Lockheed Martin must give up proprietary technical data in order to have a chance at long-term performance-based logistics contracts in support of the F-35 fighter, the program executive officer said. If the company fails to satisfy on an initial version of the arrangement, the military services likely will take over more of the jet’s maintenance enterprise.
Lt. Gen. Eric T. Fick, speaking with reporters Sept. 15, said Lockheed Martin got its big maintenance contract this week—worth up to $6.6 billion—with the proviso that it will transfer “provisioning and cataloging data” to the government before a full-up PBL contract is negotiated. If the company performs well on a “skinny” version of the PBL, the government will likely sign up for more. If not, the government will have the data it needs to bring more of the F-35 maintenance enterprise in house, Fick said.
Lockheed Martin pitched the PBL to then-Pentagon Undersecretary for Acquisition and Technology Ellen Lord in September 2019. The Joint Program Office, F-35 users, and the rest of the F-35 “community” assessed it, and “there was a lot of reluctance” to go ahead, Fick said. At the time, the community was “unsatisfied” with how the company was doing on F-35 sustainment.

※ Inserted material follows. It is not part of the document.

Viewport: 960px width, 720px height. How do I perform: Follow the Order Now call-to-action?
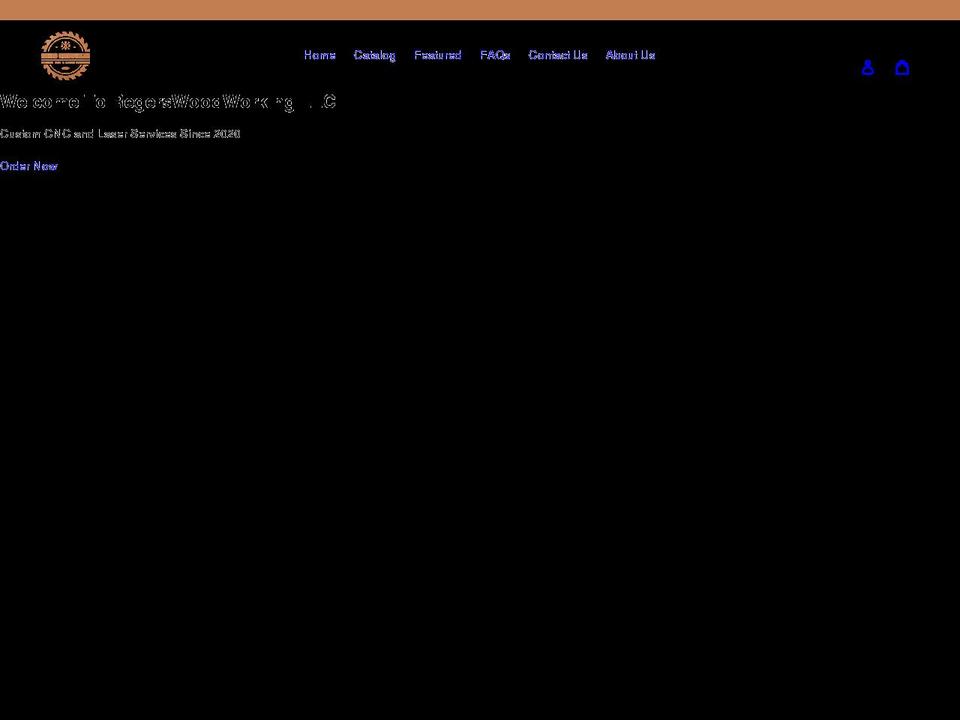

After a review of options ranging from a “tip-to-tail PBL to standard, annualized, year-over-year contracts,” the community, headed by then-Navy acquisition executive James F. Geurts, decided that “we … as a Department … did not want to be trapped into a bad deal, for the schedule to be weaponized, and for us to have to sign a bad PBL,” Fick said.
Instead, the Pentagon chose a middle path, “where you could achieve most of the benefits of a [PBL] contract by focusing just on the supply chain management and the demand reduction piece,” he said. This mechanism seemed to offer the best return on investment, he added.
The rest of the work could then be offloaded to “a companion contract … more on an annualized basis,” Fick continued. “And so, the recommendation was to pursue that kind of approach. Lockheed, I think, referred to that as a ‘skinny’ PBL. Those were their words.”
“Back in the spring of 2020, we wrote [a memorandum of understanding]”—signed by Fick, Geurts, Air Force acquisition executive Will Roper, and Lockheed Martin’s then-general manager of the F-35 Greg Ulmer—“that really charted a … path [outlining] … what were the things required for us to actually move forward,” Fick said. One of them was the contract awarded this week, which gives Lockheed Martin an initial PBL for 2021, with options for fiscal 2022 and 2023.
“We’re going to start off with a three-year base plus two-year contract—that sets us on a glideslope that moves in the right directions.” If it works out, “we’ll start from a good launch-off point that puts us on the trajectory we think the Department should be on,” Fick explained.
But of it doesn’t work out, the Pentagon “wants options,” he said.
Under the “way the program was established, based upon the TSPR [Total System Performance Responsibility] construct,” the government didn’t get “all the data that we would have, if we had started the program in a more organically focused” way.
So, the MOU mandates that Lockheed Martin provide that “provisioning and cataloging” data, which would allow the services to take over “more of the supply chain management” if the company fails to perform.
“We’re using the incentive of the PBL to get decent pricing on the tech data required, so that at the end of that PBL, the services have an option for moving forward.”
If Lockheed Martin “kills it” and performs well, “and we’d love to stay there, then I think we’ve laid a great groundwork for a second PBL,” Fick said. “If not—if the services and the department and partners are unsatisfied—we have an option to do something different.” He said it is unlikely the F-35’s maintenance would be competed among other contractors.
After the three-year opening effort, Lockheed Martin would get its first PBL from fiscal 2023 to 2027, Fick said. But he hastened to add that the initial PBL is “not a done deal” and there’s no guarantee that the 2022 and 2023 options will be exercised.
Fick also said that while F-35 production Lots 15-17 are in negotiation now, a contract does not have to be inked by the end of the this month, which is the end of the fiscal year. “I’d love to get it done in October,” he said, but he declined to estimate how many aircraft would be in the mix, except to say the figure will “make sense” based on “what has gone before.”